Set tasks:
• a. How would you put this sentence from the football coaching commentary into Spanish: "Levy was the head man for the Kansas City Chiefs from 1978-1982."
• b. Pick up the commentary on coaches' college and NFL records after its final sentence and keep writing it.

Excerpt:

--------------------

The Buffalo Bills’ resurgence reminded me of those great Marv Levy-coached teams of the late 1980s through mid-1990. Eight times in nine years, Buffalo finished first and second in the AFC East. Moreover, the Bills won the AFC Championship four times from 1990-1993 and went to the Super Bowl each of those years.

Levy with QB Jim Kelly (photo, ESPN)

By any measure, Marv Levy was fantastic in Buffalo, going 112-70 as the Bills’ head man and winning nearly two of every three games he coached. But note the wording, “fantastic in Buffalo.” I didn’t write “fantastic NFL coach” because the record suggests otherwise.

People either forget or don’t know that Levy coached in the NFL before his stint in Western New York. Levy was the head man for the Kansas City Chiefs from 1978-1982. There, he had a losing record in three of his five years in KC, and his overall win rate was a bit over 40%.

Marv Levy wasn’t a distinguished college coach, either. I first came across Levy at the college level in 1968 when the West Virginia Mountaineers (my alma mater) played his William & Mary team at City Stadium in Richmond, VA. The Mountaineers shut out the-then Indians (now The Tribe) that day, and W&M finished the year at 3-7. It was Levy’s last year in Williamsburg, where he posted an overall record of 23-25-2. He arrived on the East Coast from the West Coast, where he was Cal-Berkeley’s head coach. There, he had a dismal record, 8-29-3, winning only four games over a three-year stretch, 1960-1962. Overall, Levy went 45-60-5 over eleven seasons at three schools (W&M, Cal, and New Mexico), translating into a season average of 4-5.

Levy left college coaching after serving in Williamsburg (his last college stop) and spent the next four years with three NFL teams as a special teams coach. Then, he got a head coach gig with the Montreal Alouettes of the Canadian Football League. There, he won 58% of his games and won two Grey Cups. The head coaching job with the Bills came next.

Why was Levy successful with the Bills? My guess is that it was the context–a solid owner (Ralph Wilson) and one of the best talent-finding GMs in NFL history (Bill Polian)–coupled with Levy’s personality and approach, which seemed to be a better fit for the pro than the college game.

Courtesy, IUP Magazine

Rest assured that this commentary is not about Marv Levy alone. Recently, two college Hall of Fame coaches, Frank Cignetti, Sr., and Darrell Mudra, passed away. Each man won big at lower-level colleges, but neither was successful at the major college level. Cignetti won 200 college football games during his career, and 180+ were as head coach of the Indiana University of Pennsylvania Indians. Before IUP, Cignetti was head coach of the WVU Mountaineers, succeeding Bobby Bowden in 1976. He went 17-27 over four years and never had a winning season. His WVU record is not HOF-grabbing, but there is also no doubt about this: he was an excellent fit for IUP and had a great career there.

While Frank Cignetti was a head coach at two schools, Darrell Mudra was a head coach at seven schools–two major schools (Arizona and Florida State) and five lower division schools (Adams State, North Dakota State, Eastern Illinois, Western Illinois, and Northern Iowa) over a head coaching career that spanned nearly 30 years (1959-1987, save one year in the CFL when he was 7-7).

--------------------

Data provided:
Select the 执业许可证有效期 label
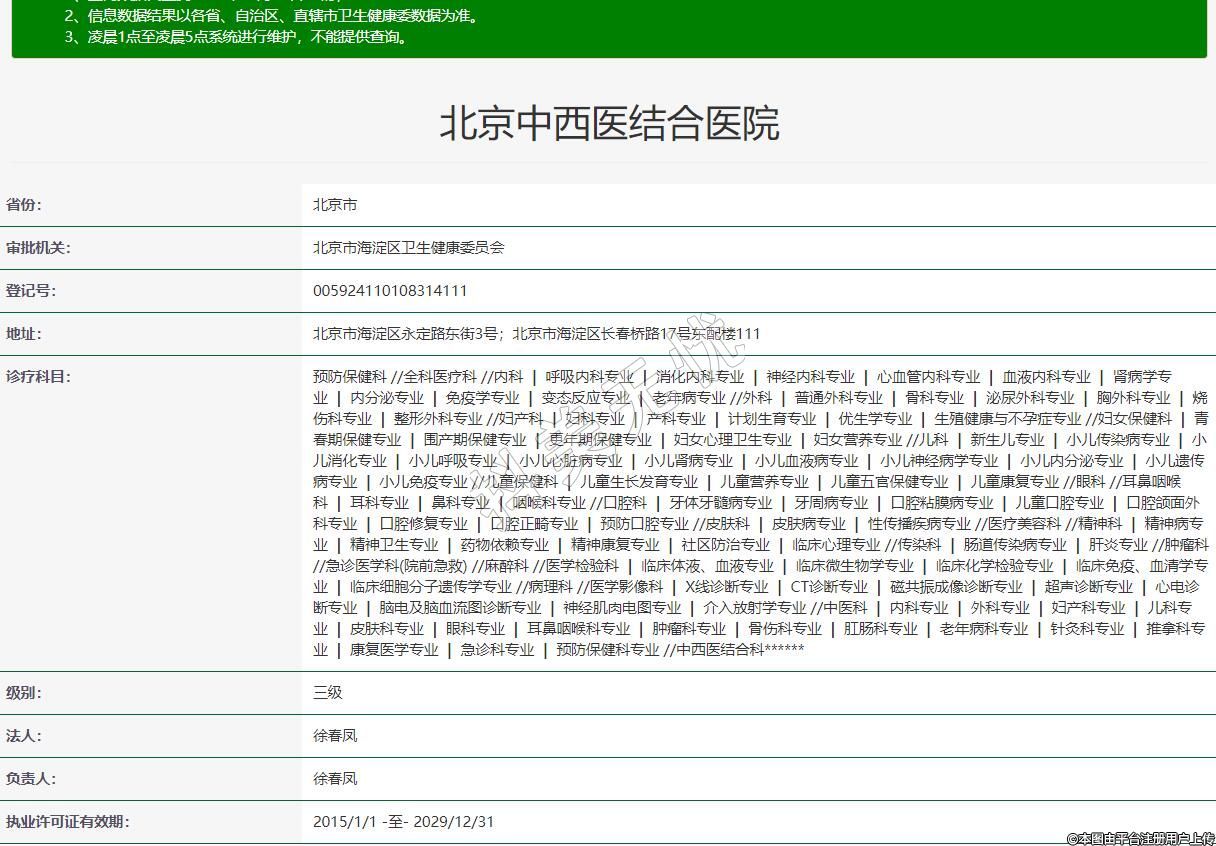This screenshot has height=846, width=1216. (x=68, y=822)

--------------------

Task results:
• a. Levy fue el entrenador principal de los Kansas City Chiefs de 1978 a 1982.

• b.
Despite longevity, it was a tale of two cities for Mudra when it came to evaluating his performance. He was 15-27-1 at Arizona and Florida State, with only one winning season of a total of four seasons at the helm. But he was nothing but successful at all of his other college stops. Mudra was 56-10-1 combined at Adams State and North Dakota State before heading to Tucson; 39-13 at Western Illinois before leaving for Florida State; and 90-32-2 combined at Eastern Illinois and Northern Iowa after leaving Tallahassee.

Mudra was always a winner at lower-level schools, and he had only one losing season at that level, his first season at NDSU. What explains the difference between what he did at those schools vis-a-vis his numbers at Power 5 schools? In addition to the level difference, my guess is that region mattered. Mudra made a name for himself at Midwest, Upper Midwest, and Rock Mountain-area schools.

Courtesy, Sports Illustrated

I believe Levy, Cignetti, and Mudra were all great head coaches, but “great” needs to be contextualized–better at some levels and locations than others. That makes hiring really difficult; success at one level does not always predict success at another level or another place. A good example is Gerry Faust.

Notre Dame rolled the dice when the school offered Faust the head coaching job in 1981. Faust neither played major college football (he played quarterback for the Dayton Flyers) nor served on a college staff before the call came from South Bend. His claim to fame? He was an incredibly successful high school coach, going 178-23-2 over 18 years at Archbishop Moeller in Cincinnati, OH (average season, 10-1). There, he had seven undefeated seasons and won the Ohio State High School football championship in five of his last six years as coach.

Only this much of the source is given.